**Set exercise A**
In the climbing route comments, what name does Bloom's new guide give this route?
**Set exercise B**
Resume the climbing route comments from their last line, adding more comments in the same style.

**Document**

I wanted another #3 camalot or two than Bloom's recommendation (for the ending). Really fun climbing. Just use a 70.
By Rob Duncan
From: Salt Lake City
Sep 9, 2008

It just shows you how common perfect-hand-crack-dihedrals are at the creek- this is one of the finest and doesn't have a name!
By canyonclimber
From: Casper WY
Aug 15, 2009

This is now called "The Sickle" in Bloom"s new guide. Great climb! I used only one #3 near the top and #2's for the rest of the hands section
By Timmamok Murphy
From: Durango, CO
Oct 1, 2009

It was so much cooler without the name.
By BJ Sbarra
From: Carbondale, CO
Mar 24, 2010
rating: 5.10 6b 20 VII- 19 E2 5b

Great route, gotta be one of the best 10's at the Creek.
By Michael Schneiter
From: Glenwood Springs, CO
Mar 24, 2010

This route is called The Sickle in the new guide.
By Cody Ferguson
From: Durango, CO
Apr 11, 2010

Classic Indian Creek! Lot's of BD #2s (6 I think).
By Kevin Gillest
From: Arvada, CO
Oct 11, 2010
rating: 5.10b/c 6b 20 VII 20 E2 5b

Climbed this route last Oct 9th, great route, seems easier than the grade considering the rail for the left foot. We never set any BD 3, the pods would allow BD 3 or 4 though. Crux was leaving the lower block trying to get the 1 pc high enough to eliminate any rope drag
By Mr. Stevens
From: Boulder, CO
Apr 7, 2013

The gear given by the Bloom guidebook (camalot edition) is very wrong. It says to bring several .75 & 1 camalots and only a few 2's. Bring a .75 and 1 for the beginning, a possible 4 camalot for the pod (depending on your comfort level), 1-2 blue camalots and the rest is all yellow.

**Source excerpt**
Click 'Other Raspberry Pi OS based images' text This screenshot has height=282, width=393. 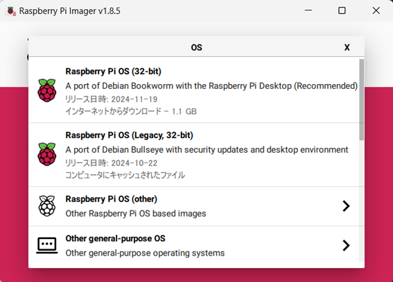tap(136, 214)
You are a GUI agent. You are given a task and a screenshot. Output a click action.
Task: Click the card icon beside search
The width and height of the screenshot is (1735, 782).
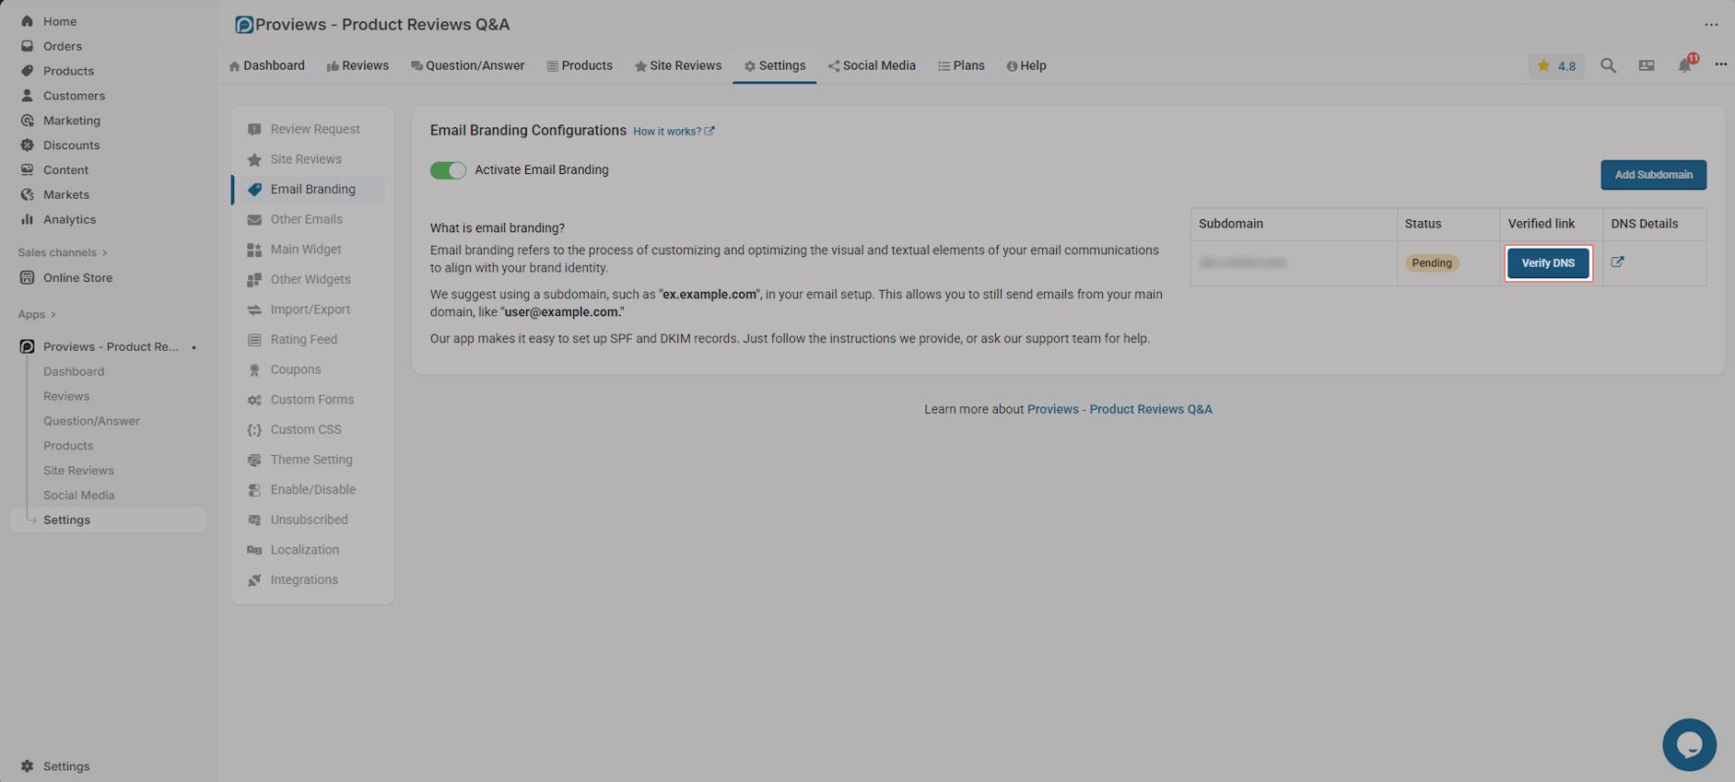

**Output A**
The Sickle

**Output B**
By BJ Sbarra
From: Carbondale, CO
Apr 8, 2013
rating: 5.10 6b 20 VII- 19 E2 5b

You're right, the 2nd edition was pretty much spot on, suggesting 2 2.0 Friends, 5 2.5's, 2 3's and 2 3.5's. The new Camalot edition isn't even close.
By Aerili
From: Los Alamos, NM
Mar 18, 2014

You can also supplement protection with some .5 Camalots in the left-hand crack (sling em out).

I didn't find the size to become baggy golds til the top. The last 20-30 feet was also the crux for me, although the start is no give-away either.